GEORGE POHUTSKY'S SHRIMP BOILED IN BEER (4 servings)
2 12-ounce cans of beer
1/2 cup water
1/4 cup lemon juice
1/4 cup vinegar
2 to 3 tablespoons seafood seasoning
1/2 1.25-ounce can pickling spices
Dash salt, freshly ground black pepper, lemon pepper and crushed red pepper
2 pounds shrimp (do not remove shells)
Place all ingredients except shrimp in a saucepan. Bring to a boil. Add shrimp and cook until done, about 5 to 7 minutes. Serve with salad and corn on the cob.
DIANE HUMPHREYS STUART'S SHERRIED CHICKEN BREASTS (4 servings)
1 1/2 tablespoons butter
1 medium onion, chopped
1/2 teaspoon basil
4 chicken breast halves, bone-in
3/4 cup chicken stock, approximately
Freshly ground black pepper
1/3 cup sherry
Melt butter in a large skillet. Add onion and cook over low heat for about 3 minutes. Add basil and continue cooking for another 5 minutes, or until onion is soft. Raise heat to medium-high and brown chicken breasts. Cover pan halfway, lower heat to medium and cook for 15 minutes, adding chicken stock as necessary to keep pan from drying out. Season with pepper, add sherry and cook for another 15 minutes. Serve with rice and salad.
LIZ GUSTAFSON'S MOTHER'S CRAB SALAD (4 servings)
1 pound crab meat
1/4 cup mayonnaise
1 cucumber, peeled and diced
3 scallions, diced
1 tablespoon horseradish or more to taste
Freshly ground black pepper
1 head red leaf lettuce, shredded
Mix salad ingredients together and serve as a light lunch or as an addition to a grilled dish.

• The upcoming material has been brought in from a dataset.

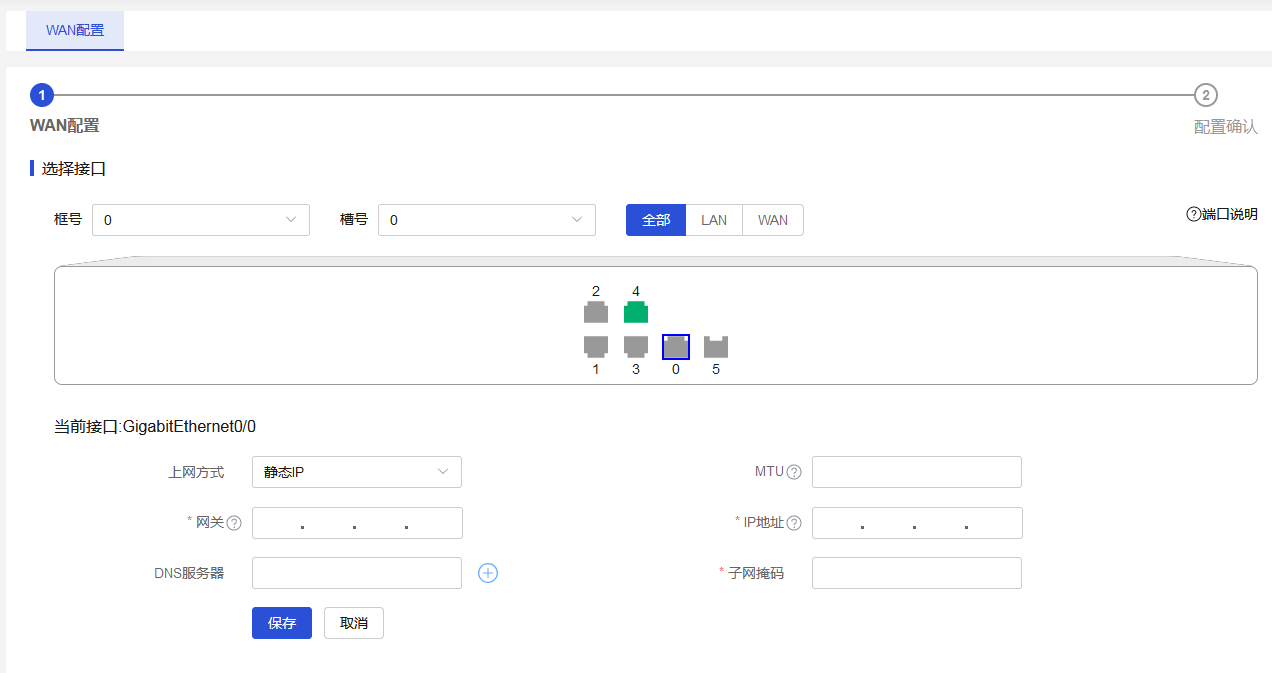
Task: Select green port 4 icon
Action: [x=636, y=313]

PHILIP BEAUREGARD'S SISTER GRANIA'S LIVER PATE (10 to 12 servings)
1 small onion, finely chopped
3/4 cup (1 1/2 sticks) softened butter
1 pound chicken livers
1/4 cup chicken stock
1 tablespoon cognac
1/2 teaspoon paprika
1 teaspoon curry powder
Salt and pepper to taste
Parsley for garnish Saute' onion over low heat in 4 tablespoons butter. Add chicken livers and chicken stock and cook over low heat for 10 minutes. Do not overcook. Place remaining butter in a blender and add chicken liver mixture from skillet. Add remaining ingredients, except garnish. Blend. Pour into a bowl. Chill overnight. Garnish with parsley and serve with crackers.